*** Opening Input data ***
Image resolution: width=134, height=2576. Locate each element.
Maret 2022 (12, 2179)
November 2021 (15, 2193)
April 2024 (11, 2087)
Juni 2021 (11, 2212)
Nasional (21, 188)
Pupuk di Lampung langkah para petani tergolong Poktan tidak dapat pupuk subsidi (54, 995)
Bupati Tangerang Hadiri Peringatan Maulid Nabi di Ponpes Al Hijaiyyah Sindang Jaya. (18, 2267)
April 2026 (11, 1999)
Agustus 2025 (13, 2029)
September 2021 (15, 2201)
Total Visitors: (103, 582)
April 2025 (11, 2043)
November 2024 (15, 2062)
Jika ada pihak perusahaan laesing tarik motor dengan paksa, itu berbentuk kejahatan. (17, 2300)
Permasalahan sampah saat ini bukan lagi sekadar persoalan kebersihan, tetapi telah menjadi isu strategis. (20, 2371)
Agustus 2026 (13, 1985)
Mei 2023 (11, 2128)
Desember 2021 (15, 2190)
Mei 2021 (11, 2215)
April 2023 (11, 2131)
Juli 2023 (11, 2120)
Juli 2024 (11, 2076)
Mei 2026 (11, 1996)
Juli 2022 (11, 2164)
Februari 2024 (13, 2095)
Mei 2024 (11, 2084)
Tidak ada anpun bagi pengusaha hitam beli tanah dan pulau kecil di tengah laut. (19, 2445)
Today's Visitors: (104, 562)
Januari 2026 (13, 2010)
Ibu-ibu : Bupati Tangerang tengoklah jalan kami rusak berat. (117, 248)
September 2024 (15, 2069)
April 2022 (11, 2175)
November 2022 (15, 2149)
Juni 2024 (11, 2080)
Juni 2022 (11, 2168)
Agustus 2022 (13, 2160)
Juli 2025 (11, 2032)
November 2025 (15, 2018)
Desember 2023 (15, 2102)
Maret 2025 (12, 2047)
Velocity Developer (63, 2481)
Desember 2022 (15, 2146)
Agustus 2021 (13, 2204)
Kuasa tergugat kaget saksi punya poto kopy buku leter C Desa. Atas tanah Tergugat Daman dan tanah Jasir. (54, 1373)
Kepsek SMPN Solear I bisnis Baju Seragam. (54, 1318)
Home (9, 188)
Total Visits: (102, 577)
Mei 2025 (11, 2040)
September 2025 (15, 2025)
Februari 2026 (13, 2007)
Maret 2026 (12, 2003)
*** Closing Input data ***
_Action item_:
Could you report every line of the material that contains the string "Tangerang"?

_Answer to this problem_:
Bupati Tangerang Hadiri Peringatan Maulid Nabi di Ponpes Al Hijaiyyah Sindang Jaya. (18, 2267)
Ibu-ibu : Bupati Tangerang tengoklah jalan kami rusak berat. (117, 248)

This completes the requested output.